Exercise directions =>
Quote exactly the lines from the one with "Task: Tap the Wi-Fi status icon" to the end of the data, both included; omit the pictures.

----------------

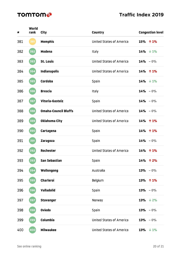Select the Congestion level column header
Viewport: 181px width, 256px height.
[x=151, y=32]
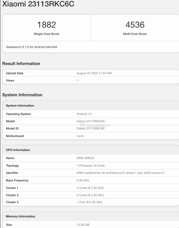
Task: Click the 15.00 GB memory size value
Action: point(83,225)
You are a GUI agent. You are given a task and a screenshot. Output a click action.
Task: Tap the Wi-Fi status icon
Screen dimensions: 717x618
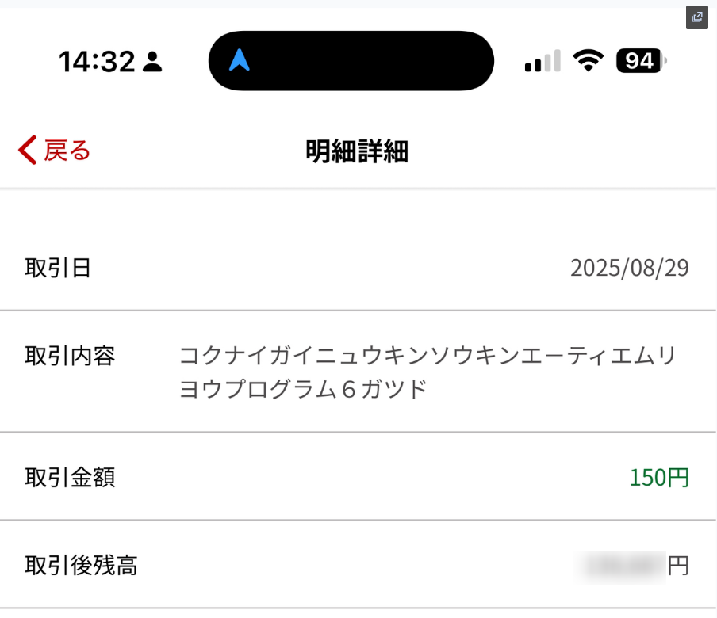pos(588,61)
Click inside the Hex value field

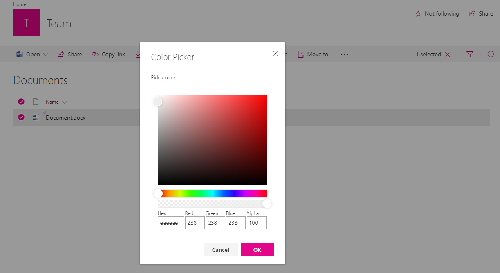point(170,222)
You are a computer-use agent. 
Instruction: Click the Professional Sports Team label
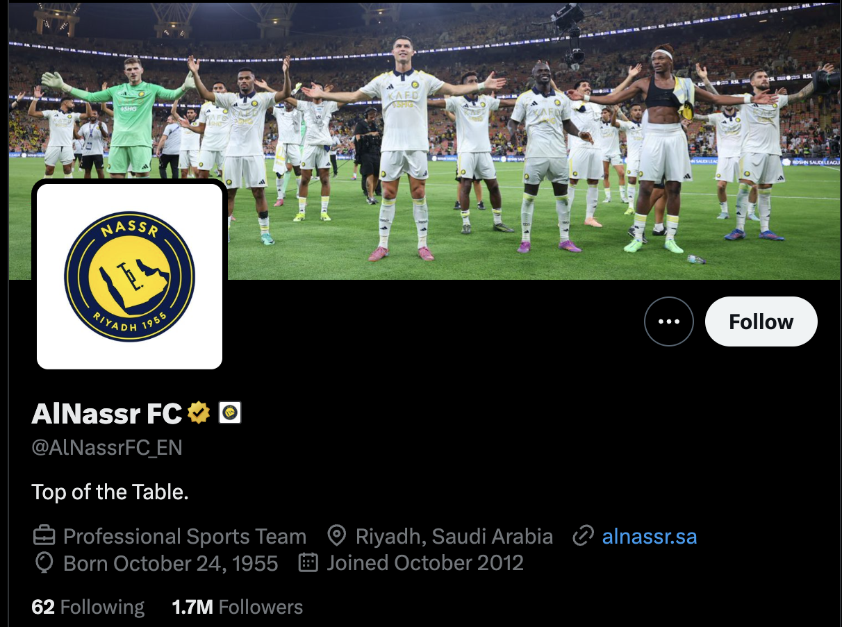185,537
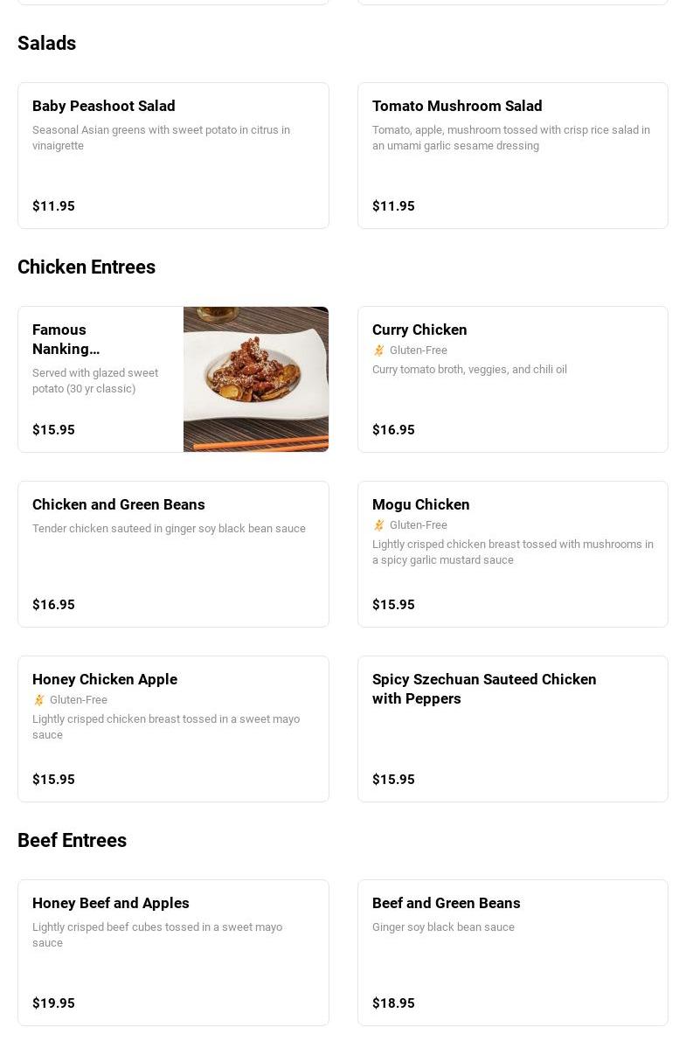The height and width of the screenshot is (1041, 686).
Task: Select the Mogu Chicken title
Action: (421, 504)
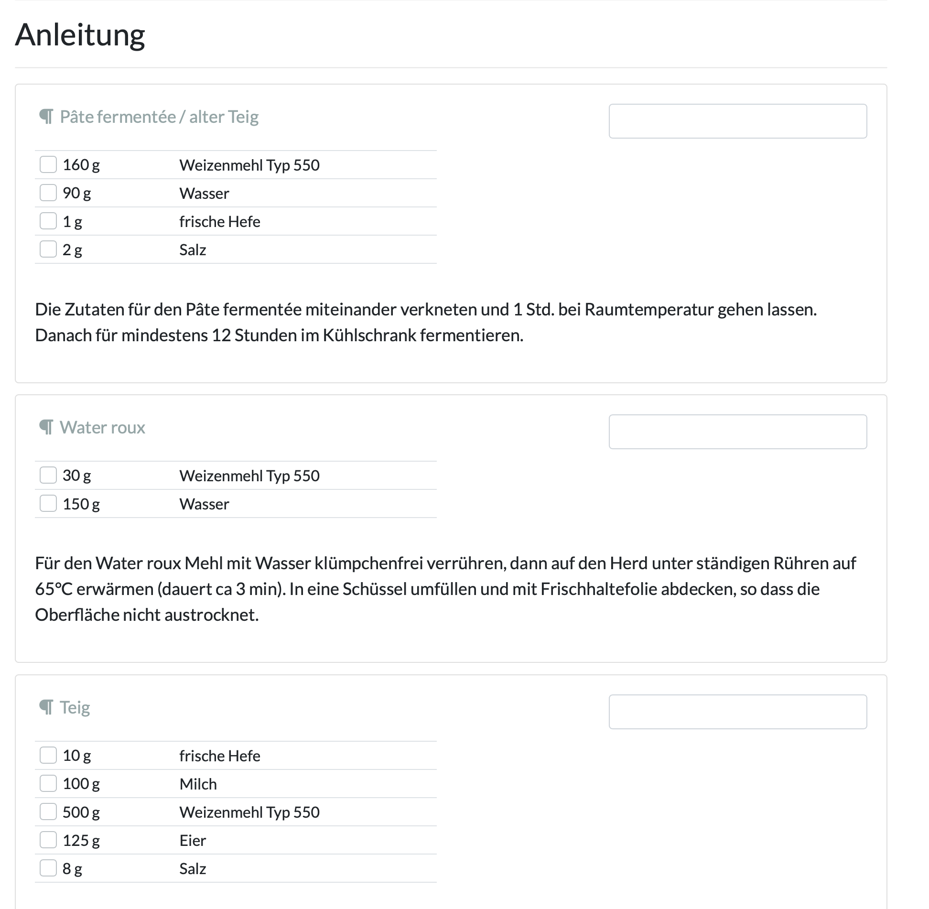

----------------

Output for this task =>
Task: Tap the Wi-Fi status icon
Screen dimensions: 717x618
pos(588,61)
Click inside the Hex value field

point(170,222)
You are a computer-use agent. 
Instruction: Click the Professional Sports Team label
185,537
The height and width of the screenshot is (1041, 686).
Task: Select the Mogu Chicken title
Action: (421, 504)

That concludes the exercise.